[WHAT YOU SHOULD DO] Start with the first line of the records below. Output each line exactly, ending with the one that contains "Noticias (65, 512)".

Top of SUPPLIED DATA

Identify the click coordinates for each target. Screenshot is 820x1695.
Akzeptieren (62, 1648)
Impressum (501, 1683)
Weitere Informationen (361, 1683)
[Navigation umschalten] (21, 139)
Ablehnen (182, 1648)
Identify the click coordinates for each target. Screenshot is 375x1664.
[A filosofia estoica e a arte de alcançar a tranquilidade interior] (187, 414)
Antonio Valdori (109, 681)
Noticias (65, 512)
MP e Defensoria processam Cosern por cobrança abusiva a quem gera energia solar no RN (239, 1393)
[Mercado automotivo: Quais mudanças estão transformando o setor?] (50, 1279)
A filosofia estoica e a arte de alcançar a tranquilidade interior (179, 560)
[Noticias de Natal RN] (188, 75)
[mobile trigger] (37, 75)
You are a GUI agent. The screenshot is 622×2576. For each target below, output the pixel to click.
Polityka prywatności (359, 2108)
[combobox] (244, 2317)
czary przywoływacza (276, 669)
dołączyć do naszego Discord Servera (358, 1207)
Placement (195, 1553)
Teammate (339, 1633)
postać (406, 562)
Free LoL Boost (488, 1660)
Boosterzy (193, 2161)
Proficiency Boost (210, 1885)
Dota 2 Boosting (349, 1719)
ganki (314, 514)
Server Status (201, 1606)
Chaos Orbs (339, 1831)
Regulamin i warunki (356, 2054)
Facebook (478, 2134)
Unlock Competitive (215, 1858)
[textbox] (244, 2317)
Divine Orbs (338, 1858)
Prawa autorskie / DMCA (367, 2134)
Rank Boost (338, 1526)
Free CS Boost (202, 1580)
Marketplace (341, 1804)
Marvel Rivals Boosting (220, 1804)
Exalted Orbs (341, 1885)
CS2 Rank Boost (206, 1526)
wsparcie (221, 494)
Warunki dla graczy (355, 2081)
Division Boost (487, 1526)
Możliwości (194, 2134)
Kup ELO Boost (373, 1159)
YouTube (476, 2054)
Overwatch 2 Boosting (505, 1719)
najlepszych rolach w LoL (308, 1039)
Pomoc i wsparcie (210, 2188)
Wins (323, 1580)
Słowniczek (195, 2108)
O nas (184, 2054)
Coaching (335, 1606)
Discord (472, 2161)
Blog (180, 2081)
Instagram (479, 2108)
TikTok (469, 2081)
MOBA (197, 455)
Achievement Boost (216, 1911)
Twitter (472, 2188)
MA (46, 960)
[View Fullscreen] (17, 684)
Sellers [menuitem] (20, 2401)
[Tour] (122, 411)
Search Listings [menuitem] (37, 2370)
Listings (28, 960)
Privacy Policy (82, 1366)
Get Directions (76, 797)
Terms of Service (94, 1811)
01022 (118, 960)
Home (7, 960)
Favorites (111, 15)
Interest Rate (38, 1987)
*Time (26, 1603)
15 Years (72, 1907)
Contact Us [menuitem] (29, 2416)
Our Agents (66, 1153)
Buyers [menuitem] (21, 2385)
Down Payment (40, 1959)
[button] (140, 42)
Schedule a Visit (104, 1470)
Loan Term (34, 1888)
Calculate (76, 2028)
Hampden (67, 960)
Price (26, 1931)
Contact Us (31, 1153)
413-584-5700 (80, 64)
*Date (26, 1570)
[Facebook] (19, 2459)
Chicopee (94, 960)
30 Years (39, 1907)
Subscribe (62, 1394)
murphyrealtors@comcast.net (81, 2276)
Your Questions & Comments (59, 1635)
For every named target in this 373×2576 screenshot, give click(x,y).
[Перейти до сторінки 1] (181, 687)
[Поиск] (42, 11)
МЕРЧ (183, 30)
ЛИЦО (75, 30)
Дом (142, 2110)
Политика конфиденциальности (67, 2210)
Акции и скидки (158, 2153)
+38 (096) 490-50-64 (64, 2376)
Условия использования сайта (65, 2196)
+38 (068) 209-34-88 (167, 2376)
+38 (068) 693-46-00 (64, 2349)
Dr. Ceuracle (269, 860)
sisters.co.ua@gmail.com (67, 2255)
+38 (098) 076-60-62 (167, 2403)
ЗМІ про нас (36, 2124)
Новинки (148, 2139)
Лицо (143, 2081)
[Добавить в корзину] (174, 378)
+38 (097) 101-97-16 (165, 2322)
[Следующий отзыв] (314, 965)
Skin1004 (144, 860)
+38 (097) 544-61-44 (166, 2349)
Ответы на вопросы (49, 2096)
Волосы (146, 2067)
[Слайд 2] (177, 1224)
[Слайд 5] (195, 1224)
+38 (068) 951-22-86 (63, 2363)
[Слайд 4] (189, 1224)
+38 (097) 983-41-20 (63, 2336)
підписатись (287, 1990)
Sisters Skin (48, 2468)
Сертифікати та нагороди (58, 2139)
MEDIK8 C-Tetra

Bottom of SUPPLIED DATA

[EXPECTED ANSWER]
Identify the click coordinates for each target. Screenshot is 820x1695.
Akzeptieren (62, 1648)
Impressum (501, 1683)
Weitere Informationen (361, 1683)
[Navigation umschalten] (21, 139)
Ablehnen (182, 1648)
Identify the click coordinates for each target. Screenshot is 375x1664.
[A filosofia estoica e a arte de alcançar a tranquilidade interior] (187, 414)
Antonio Valdori (109, 681)
Noticias (65, 512)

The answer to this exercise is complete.